Uptake of long-chain fatty acids from the bone marrow suppresses CD8+ T-cell metabolism and function in multiple myeloma.

T cells demonstrate impaired function in Multiple Myeloma (MM), but suppressive mechanisms in the bone marrow microenvironment remain poorly defined. We observe that bone marrow CD8+ T-cell function is decreased in MM patients compared to controls, and also is consistently lower within bone marrow samples than matched peripheral blood. These changes are accompanied by decreased mitochondrial mass and markedly elevated long-chain fatty acid uptake.
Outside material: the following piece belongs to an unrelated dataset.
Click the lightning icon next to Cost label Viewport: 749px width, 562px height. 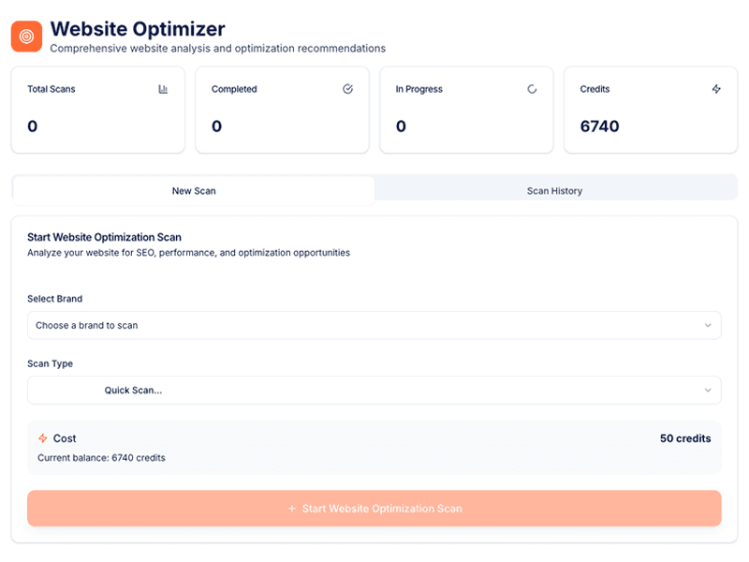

In vitro modelling confirmed that uptake of bone marrow lipids suppresses CD8+ T function, which is impaired in autologous bone marrow plasma, but rescued by lipid removal. Analysis of single-cell RNA-sequencing data identified expression of fatty acid transport protein 1 (FATP1) in bone marrow CD8+ T cells in MM, and FATP1 blockade also rescued CD8+ T-cell function, thereby identifying this as a novel target to augment T cell activity in MM. Finally, analysis of samples from treated patient cohorts identified that CD8+ T cell metabolic dysfunction resolves in treatment-responsive but not relapsed MM patients and is associated with substantial T cell functional restoration.